The pathophysiological feature of the intestinal tract in MEN 2B was known as transmural intestinal ganglioneuromatosis [8, 11, 13, 21]. Ganglioneuromas are characterized by an increased number of ganglion cells, supportive cells, and nerve fibers in all bowel wall layers. Ganglioneuromas can lead to the loss of bowel tone, distension, segmental dilation, and ultimately megacolon [22]. This phenomenon is described by RET overactivation in MEN 2B, which lead to a large increase in intrinsic nerve fibers in the myenteric and submucosal ganglia, including the rectum [18, 21]. Ganglioneuromatosis extends from the lips to the rectum based on autopsy or surgical tissues [8]. In the present case, the histological findings were compatible with ganglioneuromatosis in the resected transverse colon. A review of previous reports evaluating the intestinal histopathology of MEN 2B showed that a small number of patients were diagnosed as intestinal neuronal dysplasia (IND) type B [13, 23]. In Japan, IND is currently classified as a subgroup of ADHD [17]. Additionally, ADHD is a disease group characterized by symptoms and signs similar to those of Hirschsprung’s disease, despite the presence of ganglionic cells in the rectum. Intestinal neuronal dysplasia type B accounts for up to 95% of IND cases. In terms of pathology, malformation of the intestinal parasympathetic nervous system is present, and AChE staining shows evidence of submucosal giant ganglia, hyperganglionosis, ectopic ganglia, and the growth of AChE-positive nerve fibers [17]. Histopathological differences between ganglioneuromatosis-like hyperplasia and IND type B remains controversial [24]. A reliable diagnosis of MEN 2B based on genetic testing and high-quality pathological diagnosis should be considered in a large number of cases. Moreover, histopathological evaluation of both the rectum and dilated colon is useful for the appropriate diagnosis of MEN 2B.

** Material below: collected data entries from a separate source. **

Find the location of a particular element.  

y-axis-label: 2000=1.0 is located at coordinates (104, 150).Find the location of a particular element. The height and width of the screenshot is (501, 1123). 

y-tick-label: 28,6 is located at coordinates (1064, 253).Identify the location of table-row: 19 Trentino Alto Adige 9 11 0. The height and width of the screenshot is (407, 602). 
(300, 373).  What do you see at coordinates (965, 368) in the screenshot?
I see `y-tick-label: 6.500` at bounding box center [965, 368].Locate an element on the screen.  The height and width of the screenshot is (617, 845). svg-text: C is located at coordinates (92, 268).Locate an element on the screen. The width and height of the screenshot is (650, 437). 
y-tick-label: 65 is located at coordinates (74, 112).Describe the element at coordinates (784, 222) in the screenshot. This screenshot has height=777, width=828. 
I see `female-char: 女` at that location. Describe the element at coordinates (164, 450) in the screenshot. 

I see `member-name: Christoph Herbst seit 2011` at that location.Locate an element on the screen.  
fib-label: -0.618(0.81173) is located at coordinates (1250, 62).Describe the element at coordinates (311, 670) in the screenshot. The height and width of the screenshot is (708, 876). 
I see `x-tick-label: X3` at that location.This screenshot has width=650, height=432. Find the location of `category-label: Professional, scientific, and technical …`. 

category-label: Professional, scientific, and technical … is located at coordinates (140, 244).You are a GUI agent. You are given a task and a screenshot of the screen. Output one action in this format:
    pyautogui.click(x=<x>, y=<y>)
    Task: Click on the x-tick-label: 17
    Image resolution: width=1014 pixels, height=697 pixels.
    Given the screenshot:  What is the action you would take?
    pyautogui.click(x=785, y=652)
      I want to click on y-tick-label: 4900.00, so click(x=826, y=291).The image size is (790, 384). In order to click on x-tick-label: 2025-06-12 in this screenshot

In MEN 2B patients with gastrointestinal symptoms, endocrinological screening and treatment are the first priority. Persistently elevated calcitonin levels induce diarrhea in patients with active MTC. Elevated secretion of catecholamines by pheochromocytomas may exacerbate reduced colonic tone, thereby leading to toxic megacolons [25]. After appropriate evaluation of endocrinopathies and neoplasms, most patients can manage their gastrointestinal symptoms conservatively with medication and dietary changes during childhood [7, 21]. However, gastrointestinal symptoms affect the patients’ quality of life [14]. More than one-third of patients with MEN 2B required gastrointestinal surgery, including colectomy for megacolon [7, 15, 21]. Surgery for megacolon is performed to reduce gastrointestinal symptoms and improve the quality of life. In children, some cases disappear symptoms after a single surgery. However, it is reported that patients who underwent colectomy in childhood needed re-operation in adulthood [7]. In the present case, the megacolon was exacerbated, and the dilated colon compressed the surrounding organs. Although the patient currently only has symptoms of flatulence and no symptoms of bowel obstruction, we are considering extended colon resection as a scheduled surgery, taking into account the invasiveness of the surgery and the possibility of re-operation in adulthood. Further evaluation of esophageal motility problems or evacuation disorders is required after colectomy [15]. To the best of our knowledge, this is the first report of a patient with MEN type 2B complicated by volvulus. A significantly dilated colon was suspected of occupying the abdominal cavity; thus, small intestinal volvulus was induced. Small intestinal volvulus is associated with the risk of intestinal ischemia and small intestinal resection.

In conclusion, we report the case of an adolescent with MEN 2B proceeding constipation and megacolon complicated by volvulus before the diagnosis of MEN 2B. Timely diagnosis may lead to appropriate treatment of MTC and improve mortality.